Dorrit Hoffleit, 1973 During her years at Yale, Hoffleit continued various research projects as an untenured research associate and later astronomer (supported entirely through grants), even after her official retirement in 1975. Up until shortly before her death, she continued to work tirelessly at Yale on selected projects, and she remained in high demand as a collaborator with colleagues at Yale and elsewhere. After 1983, she devoted a significant portion of her time to researching the history of astronomy, producing numerous presentations and articles, a book entitled Astronomy at Yale 1701-1968, and several short monographs published by the American Association of Variable Star Observers (AAVSO). She was especially devoted to this astronomical organization in part because it brought together amateur and professional astronomers in collaboration. She served on the organization’s council for 23 years and as its president from 1961 to 1963. In 2002, the AAVS0 published her autobiography, Misfortunes As Blessings In Disguise, in which Hoffleit discusses her attitude toward life. As the title suggests, Dorrit always felt blessed by the opportunities in her life, even those which initially seemed misfortunes (such as her decision to leave Harvard), and above all else valued creativity, flexibility, and intellectual freedom in her professional life.

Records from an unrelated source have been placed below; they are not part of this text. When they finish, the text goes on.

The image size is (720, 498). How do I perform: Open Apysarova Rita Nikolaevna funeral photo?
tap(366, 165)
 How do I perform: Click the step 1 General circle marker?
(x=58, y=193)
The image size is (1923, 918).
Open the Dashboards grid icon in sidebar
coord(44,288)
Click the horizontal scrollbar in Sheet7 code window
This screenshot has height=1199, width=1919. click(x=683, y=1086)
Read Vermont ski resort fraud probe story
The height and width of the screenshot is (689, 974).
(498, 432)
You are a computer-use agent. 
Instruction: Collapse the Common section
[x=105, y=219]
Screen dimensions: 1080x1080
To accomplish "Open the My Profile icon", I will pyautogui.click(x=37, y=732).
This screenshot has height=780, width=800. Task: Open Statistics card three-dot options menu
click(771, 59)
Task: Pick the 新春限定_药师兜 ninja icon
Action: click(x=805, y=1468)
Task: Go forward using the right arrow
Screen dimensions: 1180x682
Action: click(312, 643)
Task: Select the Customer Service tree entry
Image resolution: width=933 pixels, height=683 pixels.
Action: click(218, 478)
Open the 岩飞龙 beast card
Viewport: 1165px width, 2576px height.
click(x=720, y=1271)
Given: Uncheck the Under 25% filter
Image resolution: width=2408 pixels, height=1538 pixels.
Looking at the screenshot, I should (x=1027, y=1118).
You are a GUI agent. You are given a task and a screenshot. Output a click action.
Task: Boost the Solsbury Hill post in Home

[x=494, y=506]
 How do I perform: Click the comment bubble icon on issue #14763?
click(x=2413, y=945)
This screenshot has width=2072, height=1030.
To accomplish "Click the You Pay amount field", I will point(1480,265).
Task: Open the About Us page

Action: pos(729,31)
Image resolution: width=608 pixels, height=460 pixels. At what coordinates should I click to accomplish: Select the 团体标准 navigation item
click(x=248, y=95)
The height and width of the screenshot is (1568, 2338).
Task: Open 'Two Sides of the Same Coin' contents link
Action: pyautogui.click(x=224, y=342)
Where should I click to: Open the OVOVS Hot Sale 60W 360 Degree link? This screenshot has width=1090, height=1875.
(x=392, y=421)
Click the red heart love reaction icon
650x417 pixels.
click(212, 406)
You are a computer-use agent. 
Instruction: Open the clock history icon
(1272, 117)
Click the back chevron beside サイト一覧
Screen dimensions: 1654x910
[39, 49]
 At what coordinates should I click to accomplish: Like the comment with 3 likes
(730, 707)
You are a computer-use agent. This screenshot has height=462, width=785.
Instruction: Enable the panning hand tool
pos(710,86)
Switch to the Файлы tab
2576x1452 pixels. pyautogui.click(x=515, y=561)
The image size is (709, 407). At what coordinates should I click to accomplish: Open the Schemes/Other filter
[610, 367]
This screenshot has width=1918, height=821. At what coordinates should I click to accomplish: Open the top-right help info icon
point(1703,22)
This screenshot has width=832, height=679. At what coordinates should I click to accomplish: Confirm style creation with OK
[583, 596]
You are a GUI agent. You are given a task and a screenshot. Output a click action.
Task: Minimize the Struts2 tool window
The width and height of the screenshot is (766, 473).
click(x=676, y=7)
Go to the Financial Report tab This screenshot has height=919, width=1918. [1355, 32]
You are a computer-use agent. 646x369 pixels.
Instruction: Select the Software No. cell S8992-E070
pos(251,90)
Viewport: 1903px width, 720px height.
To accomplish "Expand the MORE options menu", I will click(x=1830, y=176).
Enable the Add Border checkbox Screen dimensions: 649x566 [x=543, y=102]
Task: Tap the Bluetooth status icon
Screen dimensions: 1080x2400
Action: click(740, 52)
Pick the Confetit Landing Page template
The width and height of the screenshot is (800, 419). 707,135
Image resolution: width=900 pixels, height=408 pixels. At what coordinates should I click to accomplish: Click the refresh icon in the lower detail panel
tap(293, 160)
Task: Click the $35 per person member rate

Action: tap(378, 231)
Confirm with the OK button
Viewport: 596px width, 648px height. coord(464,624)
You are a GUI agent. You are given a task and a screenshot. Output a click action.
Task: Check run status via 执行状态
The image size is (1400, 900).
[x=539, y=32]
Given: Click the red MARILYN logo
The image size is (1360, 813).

During the last few decades of her life, she received a number of honors, including honorary doctorates from Smith College in 1984 and Central Connecticut State University in 1998, the Wedgewood Medallion of the Coat of Arms of Yale University (1992), the Annenberg Foundation Award of the American Astronomical Association (1993), the Glover Award of Dickinson College (1995), and the Maria Mitchell Women in Science Award (1997). In 1987, an asteroid was named “Dorrit” in her honor, and in 1998, she was inducted into the Connecticut Women’s Hall of Fame. Yale University organized two scientific symposia to honor her, one in 1997 to celebrate her 90th birthday, and a second in 2006 in celebration of her centennial year. Her 100th birthday party was celebrated at Yale on March 14, 2007, and she died several weeks later on April 9, her place in astronomical history firmly established. In keeping with her life-long dedication to science, Dorrit donated her body to the Yale University Medical School. Her influence on the astronomical community, both professional and amateur, remains as a lasting legacy.

Additional Resources

Hoffleit, Dorrit. Misfortunes As Blessings In Disguise. Cambridge, Mass.: American Association of Variable Star Observers, 2002.

———. “Some Glimpses From My Career.” Mercury 21 (January/February 1992): 16-19.

Larsen, Kristine. “An Interview with Dorrit Hoffleit.” Journal of the AAVSO 37 (2009): 52-69.